Here is an example of a simple mosaic plot. There is a publicly available data set on the mortality rates aboard the Titanic, which are influenced strongly by age, sex, and passenger class. If you wanted to compare the mortality rates between men and women using a mosaic plot, you would first divide the unit square according to the overall proportion of males and females. Roughly 35% of the passengers were female, so the first split of the mosaic plot is 35/65. Next, split each bar vertically according to the proportion who lived and died. Among females, 67% survived (coded as 1 on this plot) and 33% died (coded as 0). So the female bar shows as 67/33 split. Among males, only 17% survived, so this bar shows a 17/83 split. The strong disparity in mortality between men and women is demonstrated by the lack of alignment of two vertical separating lines. If the survival rates were identical among men and women, the mosaic plot would look like this: Most implementations of the mosaic plot offer as a default a small margin around each cell to make the graph easier to read. You should consider carefully the choice of which variable to split the unit square first. Here is the same mosaic plot where the unit square is split first by survival status and then by gender. This plot shows you that males were the majority of the deaths and the minority of the survivors. As a general recommendation, variables that represent an exposure or treatment status should usually represent the first split and variables that represent an outcome should represent the second split.

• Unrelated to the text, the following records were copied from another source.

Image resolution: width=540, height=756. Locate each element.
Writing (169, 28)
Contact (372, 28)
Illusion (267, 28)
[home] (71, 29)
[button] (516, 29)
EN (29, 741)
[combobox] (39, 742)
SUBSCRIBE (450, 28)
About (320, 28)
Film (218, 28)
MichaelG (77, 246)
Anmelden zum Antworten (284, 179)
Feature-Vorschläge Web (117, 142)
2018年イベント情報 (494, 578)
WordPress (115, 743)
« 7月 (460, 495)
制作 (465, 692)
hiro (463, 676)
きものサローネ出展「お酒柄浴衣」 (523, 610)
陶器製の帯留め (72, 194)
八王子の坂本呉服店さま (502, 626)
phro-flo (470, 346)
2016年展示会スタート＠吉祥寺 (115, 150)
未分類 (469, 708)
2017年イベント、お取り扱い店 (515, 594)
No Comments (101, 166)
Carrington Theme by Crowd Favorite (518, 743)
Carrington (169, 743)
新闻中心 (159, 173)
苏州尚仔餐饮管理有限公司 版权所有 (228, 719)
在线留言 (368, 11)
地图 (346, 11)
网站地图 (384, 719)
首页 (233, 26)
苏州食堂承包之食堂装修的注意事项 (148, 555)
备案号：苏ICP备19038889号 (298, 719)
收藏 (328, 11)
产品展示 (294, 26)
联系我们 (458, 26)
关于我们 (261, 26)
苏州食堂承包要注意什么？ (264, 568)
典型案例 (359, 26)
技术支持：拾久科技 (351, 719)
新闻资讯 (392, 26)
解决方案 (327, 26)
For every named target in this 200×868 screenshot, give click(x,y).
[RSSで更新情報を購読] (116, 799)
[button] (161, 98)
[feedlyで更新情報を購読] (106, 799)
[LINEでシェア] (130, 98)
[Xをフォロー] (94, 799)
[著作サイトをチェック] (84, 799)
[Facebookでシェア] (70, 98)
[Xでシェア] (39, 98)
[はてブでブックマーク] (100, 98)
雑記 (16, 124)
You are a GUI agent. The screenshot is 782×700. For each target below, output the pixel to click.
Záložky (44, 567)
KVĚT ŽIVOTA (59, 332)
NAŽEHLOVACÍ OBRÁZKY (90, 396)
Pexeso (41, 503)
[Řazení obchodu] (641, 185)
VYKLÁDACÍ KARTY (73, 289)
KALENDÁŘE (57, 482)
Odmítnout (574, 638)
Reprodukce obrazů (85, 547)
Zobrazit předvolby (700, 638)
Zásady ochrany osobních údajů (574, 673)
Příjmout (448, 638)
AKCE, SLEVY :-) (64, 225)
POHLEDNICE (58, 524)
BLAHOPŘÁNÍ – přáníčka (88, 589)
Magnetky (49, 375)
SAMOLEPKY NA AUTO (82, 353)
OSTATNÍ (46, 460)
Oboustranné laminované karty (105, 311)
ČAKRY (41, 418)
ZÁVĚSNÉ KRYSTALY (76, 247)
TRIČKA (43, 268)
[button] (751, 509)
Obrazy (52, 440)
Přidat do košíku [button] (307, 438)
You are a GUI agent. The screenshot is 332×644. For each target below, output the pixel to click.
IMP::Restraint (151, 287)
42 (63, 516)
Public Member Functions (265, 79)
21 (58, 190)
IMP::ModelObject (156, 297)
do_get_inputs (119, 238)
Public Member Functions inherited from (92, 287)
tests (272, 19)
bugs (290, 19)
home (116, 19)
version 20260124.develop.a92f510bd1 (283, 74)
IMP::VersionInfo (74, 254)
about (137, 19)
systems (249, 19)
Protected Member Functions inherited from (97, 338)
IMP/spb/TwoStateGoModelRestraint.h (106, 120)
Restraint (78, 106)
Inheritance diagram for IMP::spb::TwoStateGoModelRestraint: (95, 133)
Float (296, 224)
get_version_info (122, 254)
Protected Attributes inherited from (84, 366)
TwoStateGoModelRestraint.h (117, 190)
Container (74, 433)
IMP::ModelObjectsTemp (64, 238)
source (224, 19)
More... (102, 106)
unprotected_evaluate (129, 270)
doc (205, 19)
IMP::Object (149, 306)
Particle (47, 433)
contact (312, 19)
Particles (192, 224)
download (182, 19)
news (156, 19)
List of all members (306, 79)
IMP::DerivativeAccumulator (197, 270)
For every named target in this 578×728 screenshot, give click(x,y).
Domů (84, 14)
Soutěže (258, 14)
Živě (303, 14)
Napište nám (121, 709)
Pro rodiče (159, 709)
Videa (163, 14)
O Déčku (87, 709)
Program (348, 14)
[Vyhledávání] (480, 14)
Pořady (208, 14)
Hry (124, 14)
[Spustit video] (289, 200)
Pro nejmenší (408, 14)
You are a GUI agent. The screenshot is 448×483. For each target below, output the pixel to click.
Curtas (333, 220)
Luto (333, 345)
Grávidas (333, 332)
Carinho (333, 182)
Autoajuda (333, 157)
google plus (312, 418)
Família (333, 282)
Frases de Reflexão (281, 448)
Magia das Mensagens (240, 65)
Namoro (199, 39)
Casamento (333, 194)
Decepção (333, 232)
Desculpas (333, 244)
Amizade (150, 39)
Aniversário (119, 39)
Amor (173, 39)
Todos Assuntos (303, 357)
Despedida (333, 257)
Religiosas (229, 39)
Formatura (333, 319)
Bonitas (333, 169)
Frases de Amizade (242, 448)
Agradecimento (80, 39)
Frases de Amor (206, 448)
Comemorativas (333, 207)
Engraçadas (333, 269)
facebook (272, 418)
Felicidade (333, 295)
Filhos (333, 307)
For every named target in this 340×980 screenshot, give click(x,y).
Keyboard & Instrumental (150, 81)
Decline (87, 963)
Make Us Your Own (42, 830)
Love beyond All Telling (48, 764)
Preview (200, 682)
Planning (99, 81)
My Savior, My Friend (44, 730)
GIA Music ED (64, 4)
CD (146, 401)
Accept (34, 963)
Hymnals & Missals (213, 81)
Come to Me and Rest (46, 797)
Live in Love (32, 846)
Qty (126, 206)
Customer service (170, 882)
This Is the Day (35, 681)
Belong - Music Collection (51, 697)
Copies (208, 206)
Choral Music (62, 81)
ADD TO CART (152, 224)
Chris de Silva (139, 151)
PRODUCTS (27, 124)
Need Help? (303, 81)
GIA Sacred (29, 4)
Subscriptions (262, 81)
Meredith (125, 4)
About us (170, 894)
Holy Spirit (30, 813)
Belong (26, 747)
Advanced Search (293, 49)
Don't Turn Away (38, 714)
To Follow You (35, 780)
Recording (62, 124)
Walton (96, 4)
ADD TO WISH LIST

You also have the option of turning the plot sideways by splitting the unit square first horizontally and then vertically.

Here is a mosaic plot looking at the relationship between passenger class and mortality. Notice that the survival rate is best among first class passengers and worst among third class passengers.

You can add a third split to examine the influence of the combination sex and passenger class on mortality. This graph is worth staring at for quite a while. Notice that the mortality rate climbs very sharply for females when you move from first to third class. The rate climbs among males as well, but not as sharply. Also notice that females are found among 1st class passengers in numbers that are disproportionately large relative to their overall numbers. In contrast, more than half of the males were found among the 3rd class passengers.